従来のシニア層の扱いは、60歳定年後の再雇用であり、担当業務はそれまでとは異なり、給与もそれまでの3割4割といった水準で、企業にとってはいわば上がりのポジションでお荷物扱いの様相でした。
少子高齢化で労働人口はどんどん減少するなか、各企業においても戦力としての働き手の減少は現実味を帯びた課題となっています。
65歳雇用の義務化はそうした状況の打破というよりは、年金財政からの要請の側面が今のところ強いかもしれませんが、10年後を見据えると働き手の減少は企業により多少の差はあれ確実に現実化してくるでしょう。
そんな状況のなかでシニア層の戦力化が議論されていますが、まだ戸惑っている企業が多いのが実情のようです。
お荷物、上がりだと思っていた人たちを戦力化しなければならないのですから無理もありません。
これからは逆転の発想が必要で、個々人の就業ニーズを満たしたうえで、長年の経験で培ってきた知の伝承や活用を一層推進してもらわなければならないのです。
シニア層は就業ニーズは高いのですが、能力のバラツキが大きいのが特徴と言われます。
また、仕事へのエンゲージメント(仕事に活力、やりがい、誇りを感じ熱心に取り組んでいる状態)も管理職経験者と一般職では大きく異なり、管理職経験者のほうが有意に高いことが調査でわかっています。
そうしたバラツキのある人材をどのように戦力化していけばよいのか、実際の方策は各企業の実態を踏まえてきめ細かく設定する必要があるでしょうが、共通要件もあります。
まず必要なことは企業としての期待を明確化し、本人に伝えることはもちろんのこと、社内にも周知することです。

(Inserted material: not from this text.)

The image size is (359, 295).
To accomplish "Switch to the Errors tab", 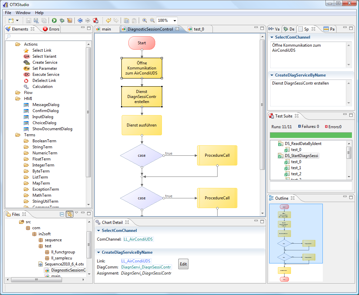I will pyautogui.click(x=54, y=29).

お荷物や上がりではないことを明確にするということです。
次に、自分の能力に見合った役割を自ら見出してもらうこと、つまり強制しないことが重要となってきます。
なぜなら、これはシニア層に限らずですが、人は言われた役割より自ら見出した役割にモチベーションを感じるからです。
こうしたことを考える準備機会としてキャリア研修とキャリア面談は必須と言ってよいでしょう。
それからもう一つ大切なことは、多くは年下になるであろう上司のあり方です。
個人課題や些細なことを指摘する、他のメンバーと異なる扱いをする(気を遣い過ぎる)とモチベーションが下がることが明らかになっています。
ベテランにはベテランとしての扱いが必要ですが、過ぎたるは及ばざるが如しということでしょう。
もちろん、報酬のあり方も若年層との整合を考えたうえで戦力化に見合ったものに再設計する必要があります。
こうしたことを踏まえると、シニア層の戦力化はシニア世代の問題というより、人事施策全般に影響を及ぼす一大改革であり、それ相当の覚悟をもって臨むべき課題と考えられるのです。